╭──
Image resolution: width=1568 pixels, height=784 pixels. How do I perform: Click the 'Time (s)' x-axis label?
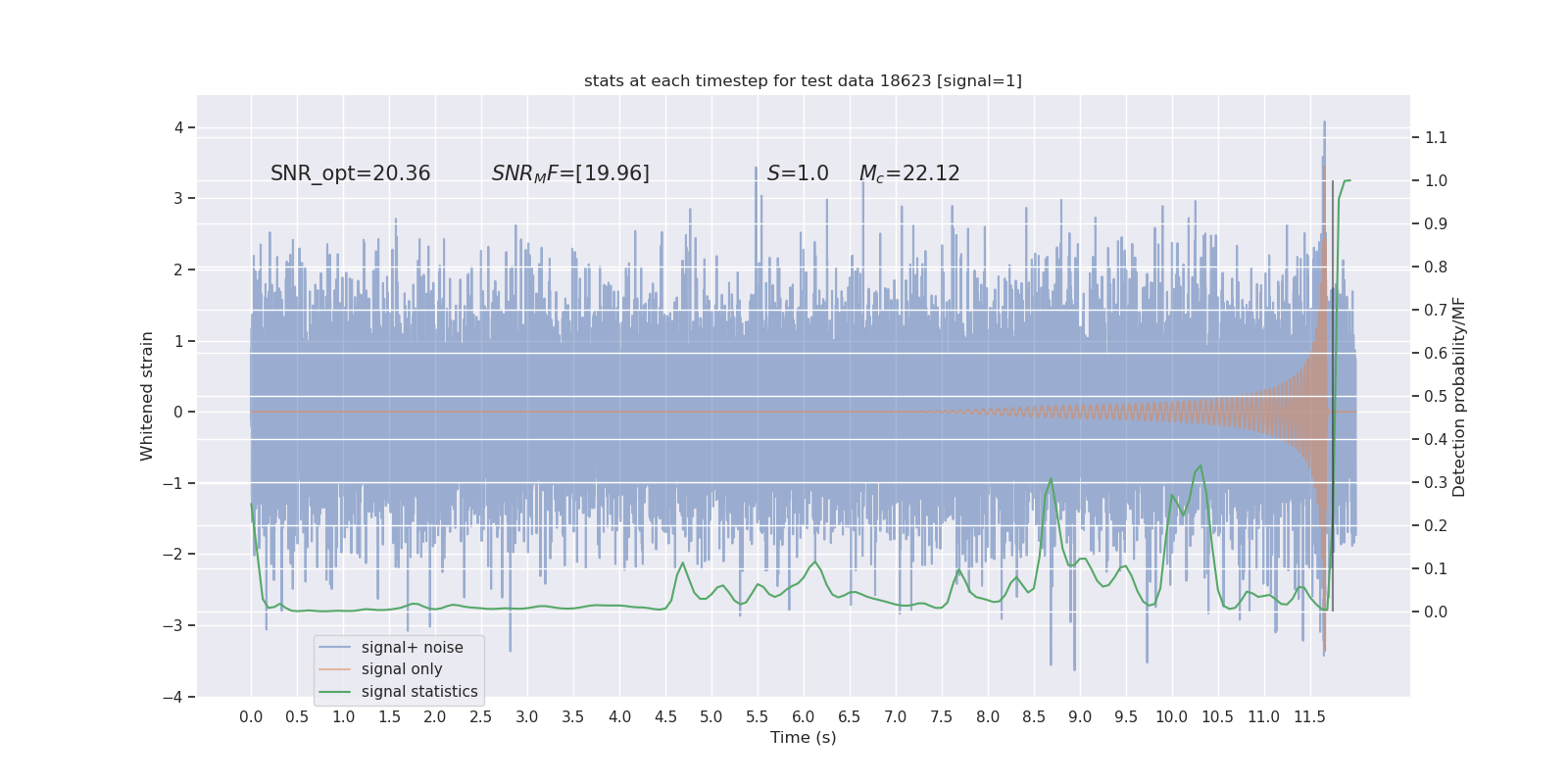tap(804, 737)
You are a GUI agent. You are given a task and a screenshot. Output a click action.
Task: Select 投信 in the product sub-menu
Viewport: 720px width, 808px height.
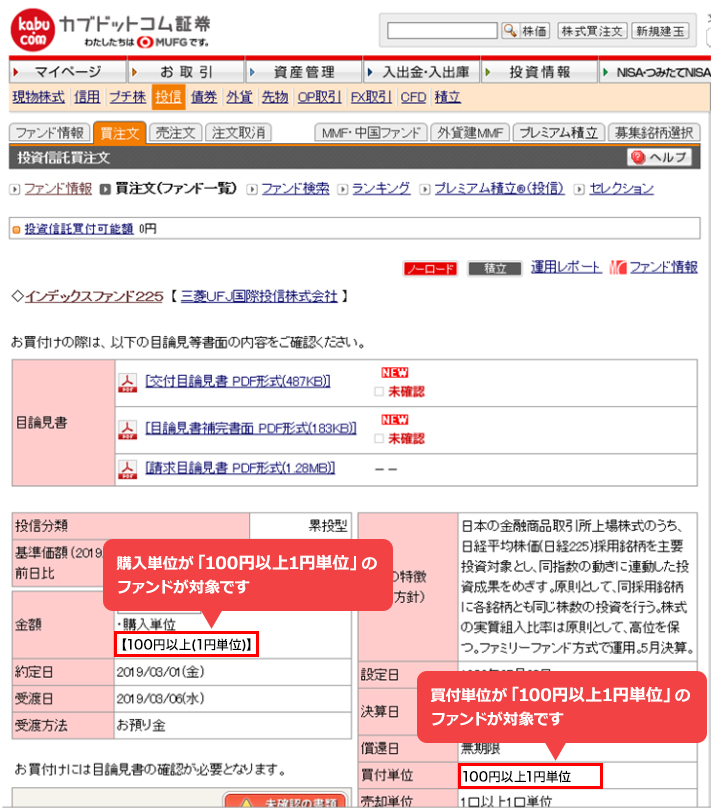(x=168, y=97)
╰──
**Problem to work on**
Return exactly the line containing "Task: Select 投信 in the product sub-menu" and every line after it, up to and including the final line of the entries above. Pictures stay out.

**Output below**
Task: Select 投信 in the product sub-menu
Viewport: 720px width, 808px height.
(x=168, y=97)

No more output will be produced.